A morte de Fidel Castro rendeu brindes entre os setores mais reacionários da intelectualidade. Perante o atual quadro conservador, o falecimento de um revolucionário gera um sabor simbólico de vitória burguesa, uma cereja colocada no bolo do capital. Não faltam jornalistas e historiadores dispostos a sepultar a Revolução cubana de 1959; batendo inclusive na previsível tecla de que haveria liberdade na democracia burguesa enquanto que o socialismo, tendo em vista aquilo que classificam como inevitável " caminho totalitário ", jamais poderia criar uma nova cultura. Mas antes de apontar as debilidades desta falsa dicotomia(intencionalmente sustentada pela mídia capitalista), devemos frisar que a Revolução cubana, em seus acertos e erros, abriu alas para os debates culturais que colocaram a América Latina como centro estratégico para se pensar as relações entre arte e revolução.

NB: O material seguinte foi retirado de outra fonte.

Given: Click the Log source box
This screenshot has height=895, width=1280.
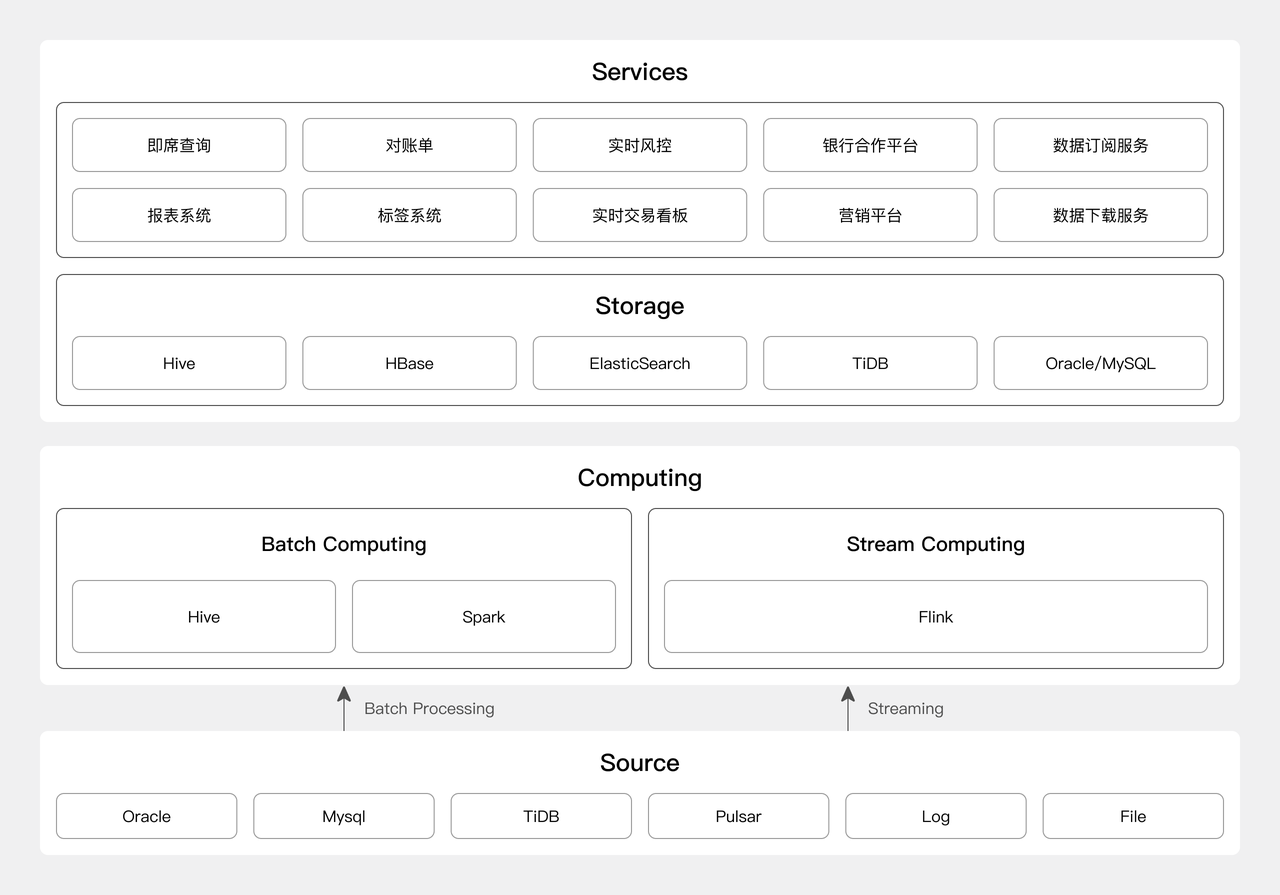Looking at the screenshot, I should tap(936, 816).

Qualquer liberal se enche de energia para dizer que o regime cubano sempre massacrou artistas e intelectuais. Isto é fato? Levando em conta que o alinhamento político cubano , em boa parte de sua história revolucionária, passa pelo stalinismo, não é difícil imaginarmos o quanto isto representou dificuldades para o livre desenvolvimento das formas de arte revolucionária na ilha. Sobretudo a partir de 1971, a vida cultural cubana perdeu a chance histórica de erguer um modelo político libertador para os povos latino americanos. Porém, paradoxalmente, foi graças ao processo revolucionário cubano que as concepções estéticas do marxismo na América Latina ganharam força novamente. Para se ter a exata noção deste fato, é necessário relaciona-lo com a vida política como um todo: os barbudos colocaram o imperialismo norte americano para correr.

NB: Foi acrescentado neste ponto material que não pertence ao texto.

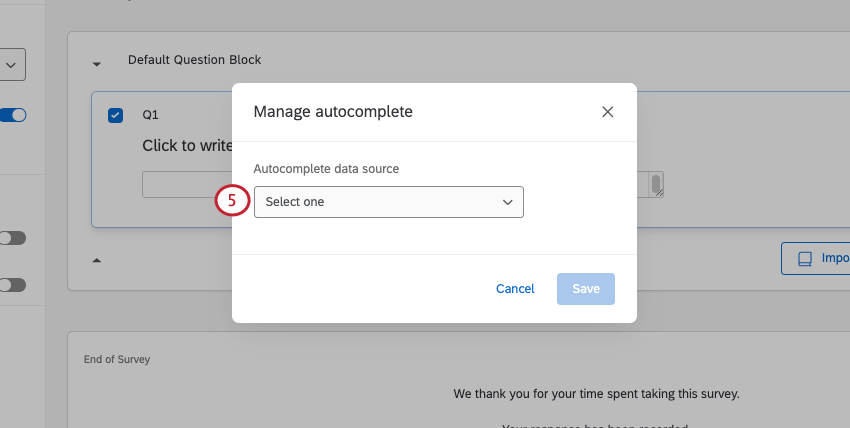The image size is (850, 428).
Task: Click the Import button label
Action: [x=835, y=259]
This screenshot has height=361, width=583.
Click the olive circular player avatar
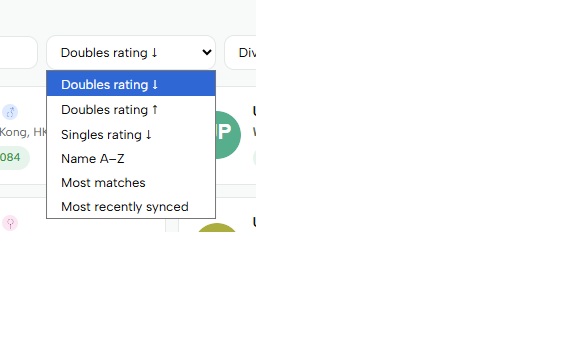pos(217,228)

Se a Revolução cubana herdou as deformações do stalinismo, e isto aplicou-se em parte na vida literária e artística, é preciso considerar a partir do prisma dialético os horizontes abertos por este acontecimento histórico. A cultura tornou-se revolucionária porque a política trouxe profundas transformações sociais em Cuba. É gozado como os intelectuais que esculhambam a Revolução de 1959, não mencionarem como era a vida da população cubana anteriormente. Como era a vida das crianças que vendiam frutas nas ruas, a vida das mulheres que eram obrigadas a se prostituir, a vida dos camponeses famintos, a vida dos operários explorados, a vida dos estudantes e intelectuais perseguidos pela ditadura de Fugêncio Batista, etc. Pois bem, a Revolução arrebentou com este quadro miserável. É claro que o autoritarismo e a intolerância presentes nos quadros do governo revolucionário trouxeram resultados desastrosos, e comprometedores sob o ponto de vista socialista. Entretanto, uma nova cultura só poderia nascer da Revolução e não de uma sociedade que era fantoche dos EUA. A miséria enquanto consequência da exploração econômica, só poderia ser erradicada com o fim do imperialismo.

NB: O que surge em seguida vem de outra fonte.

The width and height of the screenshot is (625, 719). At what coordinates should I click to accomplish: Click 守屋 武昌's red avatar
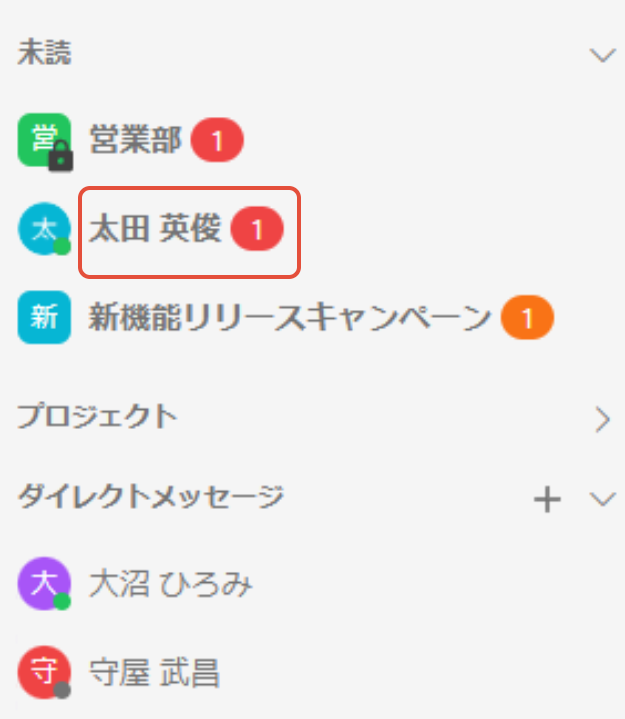44,672
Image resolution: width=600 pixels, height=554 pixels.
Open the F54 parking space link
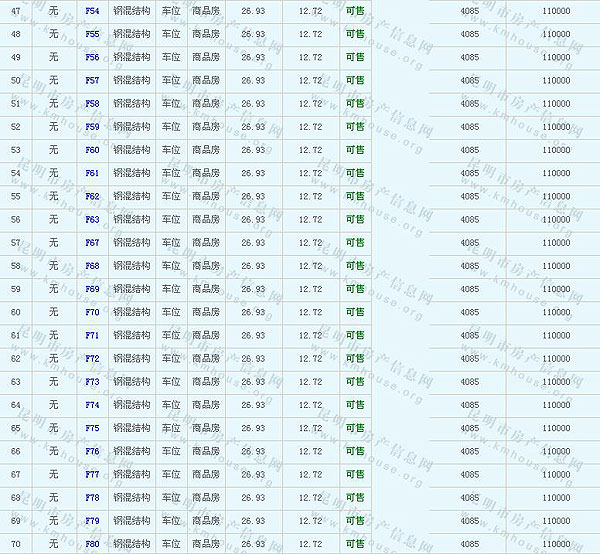point(92,11)
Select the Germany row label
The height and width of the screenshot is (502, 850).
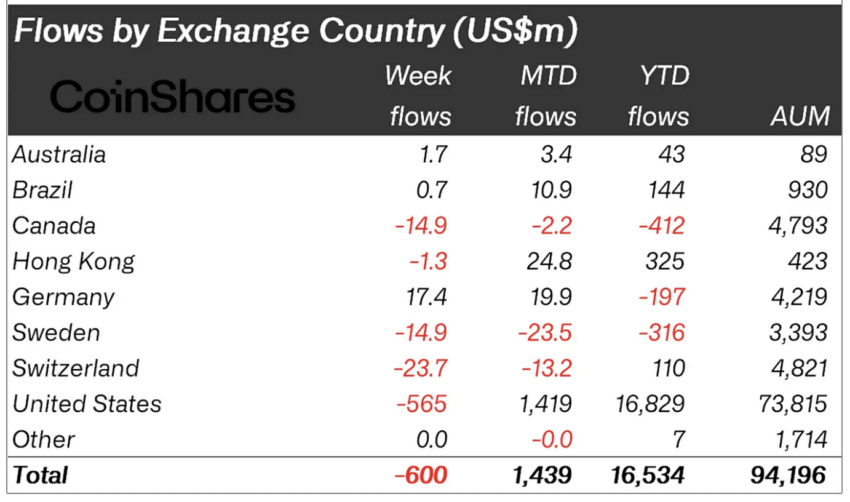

Não podemos simplesmente afirmar que a arte revolucionária em Cuba foi um mero reflexo do Realismo Socialista. As atividades em torno do ICAIC(Instituto Cubano Del Arte e Industria Cinematográfica ), da Escuela de Letras de La universidad De La Habana e publicações como El Caimán Barbudo, revelam intensos debates estéticos entre o jdanovismo e a liberdade artística. Vale lembrar que estas discussões não ficaram nos limites do território cubano, pois inflamaram a vida artística de vários outros países, incluso o Brasil( que o diga o movimento do Cinema Novo!). Em nossa opinião é preciso combater a burocracia e as deformações do marxismo: é por isso que realizamos a crítica da Revolução cubana. Mas ao mesmo tempo, enquanto pessoas de esquerda, não podemos negar as conquistas(ainda que contraditórias) da própria Revolução. Desde já, críticos, artistas e historiadores de esquerda devem estudar, preservar e difundir as contribuições e os erros presentes na arte revolucionária legada por Cuba.